In einer ehemaligen Glasfabrik in der Birkenstraße 47 im Düsseldorfer Stadtteil Flingern befindet sich die Sammlung Philara, ein beeindruckender Ort für Gegenwartskunst. Auf über 1.700 Quadratmetern werden nicht nur Werke aus der Privatsammlung Gil Bronners präsentiert, sondern es wurde auch eine dynamische Plattform für temporäre Ausstellungen und vielfältige kulturelle Veranstaltungen geschaffen.

Verfasst von Tabea Ackermann.

Industrieller Charme und Architektur

Die Philara-Sammlung ist in einer ehemaligen Glasfabrik beheimatet, deren industrieller Charme im Zuge des Umbaus zum Ausstellungsraum erhalten blieb. Geht man durch die Räume finden sich zum Beispiel heute noch Notizen, die die Glaser damals im laufenden Betrieb an die Säulen gekritzelt haben. Auf dem Dach finden Besucher heute einen Skulpturengarten mit Blick auf die Zugtrasse, über die früher Material und Waren geliefert wurden.

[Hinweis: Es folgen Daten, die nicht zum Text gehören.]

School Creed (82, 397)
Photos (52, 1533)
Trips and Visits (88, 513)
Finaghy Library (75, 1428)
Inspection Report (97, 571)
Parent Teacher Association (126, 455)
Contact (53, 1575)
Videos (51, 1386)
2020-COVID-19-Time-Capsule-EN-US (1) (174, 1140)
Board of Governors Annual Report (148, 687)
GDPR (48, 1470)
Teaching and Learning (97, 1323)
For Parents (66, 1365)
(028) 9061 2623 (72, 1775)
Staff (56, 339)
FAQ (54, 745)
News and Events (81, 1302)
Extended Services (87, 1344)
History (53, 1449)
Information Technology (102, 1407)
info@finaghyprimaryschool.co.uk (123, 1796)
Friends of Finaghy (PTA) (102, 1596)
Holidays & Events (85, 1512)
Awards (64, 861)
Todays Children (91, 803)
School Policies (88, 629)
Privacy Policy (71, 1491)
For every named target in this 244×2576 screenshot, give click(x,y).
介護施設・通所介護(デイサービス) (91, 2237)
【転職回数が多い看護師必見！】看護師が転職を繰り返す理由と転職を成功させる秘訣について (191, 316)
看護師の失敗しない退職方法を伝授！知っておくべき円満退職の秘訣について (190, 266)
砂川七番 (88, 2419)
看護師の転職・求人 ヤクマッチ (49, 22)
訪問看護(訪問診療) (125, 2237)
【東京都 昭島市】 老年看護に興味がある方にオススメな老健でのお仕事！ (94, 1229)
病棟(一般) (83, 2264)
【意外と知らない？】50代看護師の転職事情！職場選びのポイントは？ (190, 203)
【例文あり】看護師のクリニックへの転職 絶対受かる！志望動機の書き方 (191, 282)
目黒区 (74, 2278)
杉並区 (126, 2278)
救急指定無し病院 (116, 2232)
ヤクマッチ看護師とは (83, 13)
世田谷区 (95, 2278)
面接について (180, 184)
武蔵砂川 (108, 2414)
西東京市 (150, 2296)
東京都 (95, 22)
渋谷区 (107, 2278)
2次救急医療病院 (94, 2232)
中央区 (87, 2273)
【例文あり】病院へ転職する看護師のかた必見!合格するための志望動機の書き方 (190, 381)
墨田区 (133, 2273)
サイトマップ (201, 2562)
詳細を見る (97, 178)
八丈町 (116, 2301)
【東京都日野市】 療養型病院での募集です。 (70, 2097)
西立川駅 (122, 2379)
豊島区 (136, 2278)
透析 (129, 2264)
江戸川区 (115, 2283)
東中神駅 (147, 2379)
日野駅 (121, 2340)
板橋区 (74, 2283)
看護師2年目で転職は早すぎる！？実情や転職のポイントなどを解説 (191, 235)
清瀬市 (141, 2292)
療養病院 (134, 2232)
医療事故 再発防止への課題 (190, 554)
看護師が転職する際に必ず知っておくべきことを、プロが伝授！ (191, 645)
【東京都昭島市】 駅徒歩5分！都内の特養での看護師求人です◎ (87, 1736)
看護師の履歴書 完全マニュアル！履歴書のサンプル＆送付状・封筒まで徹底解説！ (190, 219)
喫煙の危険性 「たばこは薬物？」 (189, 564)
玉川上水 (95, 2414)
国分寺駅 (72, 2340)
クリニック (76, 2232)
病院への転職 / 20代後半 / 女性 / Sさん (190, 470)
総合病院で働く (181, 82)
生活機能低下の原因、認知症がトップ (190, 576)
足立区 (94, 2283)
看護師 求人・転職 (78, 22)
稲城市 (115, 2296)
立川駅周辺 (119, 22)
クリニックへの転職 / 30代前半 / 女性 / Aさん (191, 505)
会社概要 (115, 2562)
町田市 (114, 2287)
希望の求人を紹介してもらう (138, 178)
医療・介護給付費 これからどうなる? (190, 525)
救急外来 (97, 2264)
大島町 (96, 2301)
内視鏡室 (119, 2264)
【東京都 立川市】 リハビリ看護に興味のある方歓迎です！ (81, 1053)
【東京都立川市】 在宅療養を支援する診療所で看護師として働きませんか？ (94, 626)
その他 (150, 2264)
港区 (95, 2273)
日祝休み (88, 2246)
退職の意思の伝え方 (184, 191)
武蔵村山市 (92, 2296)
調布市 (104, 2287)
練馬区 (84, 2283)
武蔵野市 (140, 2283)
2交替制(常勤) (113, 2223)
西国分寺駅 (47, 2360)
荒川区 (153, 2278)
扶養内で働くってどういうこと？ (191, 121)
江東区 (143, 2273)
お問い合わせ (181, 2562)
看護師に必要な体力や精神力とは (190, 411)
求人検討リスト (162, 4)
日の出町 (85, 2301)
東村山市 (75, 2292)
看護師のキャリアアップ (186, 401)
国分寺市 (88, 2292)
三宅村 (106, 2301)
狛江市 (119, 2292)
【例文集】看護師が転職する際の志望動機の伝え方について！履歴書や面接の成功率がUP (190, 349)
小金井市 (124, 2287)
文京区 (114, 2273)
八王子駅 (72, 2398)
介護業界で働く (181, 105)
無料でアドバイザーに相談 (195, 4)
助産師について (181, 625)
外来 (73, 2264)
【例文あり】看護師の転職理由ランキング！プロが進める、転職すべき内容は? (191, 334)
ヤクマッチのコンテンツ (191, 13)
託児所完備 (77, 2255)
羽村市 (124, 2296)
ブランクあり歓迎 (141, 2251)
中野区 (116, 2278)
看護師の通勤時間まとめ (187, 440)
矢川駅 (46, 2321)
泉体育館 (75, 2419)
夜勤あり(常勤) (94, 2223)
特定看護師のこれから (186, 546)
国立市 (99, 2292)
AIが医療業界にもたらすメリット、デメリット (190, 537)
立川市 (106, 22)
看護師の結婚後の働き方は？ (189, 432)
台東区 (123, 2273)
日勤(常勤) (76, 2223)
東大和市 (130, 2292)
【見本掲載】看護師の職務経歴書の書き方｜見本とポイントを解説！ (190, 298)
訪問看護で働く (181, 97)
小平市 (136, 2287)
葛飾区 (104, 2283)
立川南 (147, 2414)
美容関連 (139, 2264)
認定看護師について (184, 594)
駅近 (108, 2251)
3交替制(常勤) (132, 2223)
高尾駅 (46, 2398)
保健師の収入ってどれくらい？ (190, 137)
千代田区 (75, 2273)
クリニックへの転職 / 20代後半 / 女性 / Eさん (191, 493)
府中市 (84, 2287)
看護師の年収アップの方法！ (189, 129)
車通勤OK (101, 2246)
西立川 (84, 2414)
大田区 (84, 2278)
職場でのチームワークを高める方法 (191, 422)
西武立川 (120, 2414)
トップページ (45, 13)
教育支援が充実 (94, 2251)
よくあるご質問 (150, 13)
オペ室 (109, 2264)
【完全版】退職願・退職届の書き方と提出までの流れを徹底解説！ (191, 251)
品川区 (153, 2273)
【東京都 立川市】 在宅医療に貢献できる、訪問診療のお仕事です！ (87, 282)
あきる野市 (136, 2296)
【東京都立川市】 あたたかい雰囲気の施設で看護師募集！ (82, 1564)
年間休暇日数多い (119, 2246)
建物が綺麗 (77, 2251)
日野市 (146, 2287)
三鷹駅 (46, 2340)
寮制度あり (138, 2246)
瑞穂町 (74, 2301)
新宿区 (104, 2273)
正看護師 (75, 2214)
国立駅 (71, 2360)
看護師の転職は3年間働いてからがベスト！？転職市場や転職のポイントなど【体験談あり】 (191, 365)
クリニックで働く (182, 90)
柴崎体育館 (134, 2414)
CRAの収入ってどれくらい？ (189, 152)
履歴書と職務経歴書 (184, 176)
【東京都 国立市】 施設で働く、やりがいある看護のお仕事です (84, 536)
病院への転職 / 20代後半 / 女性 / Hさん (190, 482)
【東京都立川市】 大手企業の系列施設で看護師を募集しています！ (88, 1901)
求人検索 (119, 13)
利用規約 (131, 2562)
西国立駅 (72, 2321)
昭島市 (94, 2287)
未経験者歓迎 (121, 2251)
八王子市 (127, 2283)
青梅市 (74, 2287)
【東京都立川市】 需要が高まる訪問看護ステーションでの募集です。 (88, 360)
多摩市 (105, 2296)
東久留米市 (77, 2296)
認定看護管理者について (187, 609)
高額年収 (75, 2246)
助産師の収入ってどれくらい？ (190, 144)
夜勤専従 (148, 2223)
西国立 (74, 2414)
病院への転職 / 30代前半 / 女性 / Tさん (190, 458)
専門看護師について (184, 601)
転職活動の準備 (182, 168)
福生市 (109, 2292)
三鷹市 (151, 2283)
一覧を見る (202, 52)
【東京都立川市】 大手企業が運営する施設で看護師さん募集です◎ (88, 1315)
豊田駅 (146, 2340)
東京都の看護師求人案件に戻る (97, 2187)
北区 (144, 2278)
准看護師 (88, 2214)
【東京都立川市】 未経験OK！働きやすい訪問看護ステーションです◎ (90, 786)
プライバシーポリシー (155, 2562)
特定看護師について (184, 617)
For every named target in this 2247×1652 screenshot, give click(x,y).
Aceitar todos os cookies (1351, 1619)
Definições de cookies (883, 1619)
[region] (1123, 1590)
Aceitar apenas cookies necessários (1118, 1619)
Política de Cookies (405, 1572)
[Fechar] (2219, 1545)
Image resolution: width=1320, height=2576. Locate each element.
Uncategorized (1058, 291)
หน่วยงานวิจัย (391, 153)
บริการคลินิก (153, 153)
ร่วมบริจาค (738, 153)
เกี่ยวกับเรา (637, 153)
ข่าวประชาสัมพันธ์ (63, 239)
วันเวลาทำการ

Das ehemalige Gewerbeareal, erfuhr eine bemerkenswerte Transformation durch den Düsseldorfer Immobilienentwickler Gil Bronner. Seit Mitte der 90er Jahre sammelt er Kunst, von aufstrebenden Talenten der Düsseldorfer Kunstakademie bis hin zu heute international renommierten Künstler*innen wie Thomas Ruff und Andreas Gursky.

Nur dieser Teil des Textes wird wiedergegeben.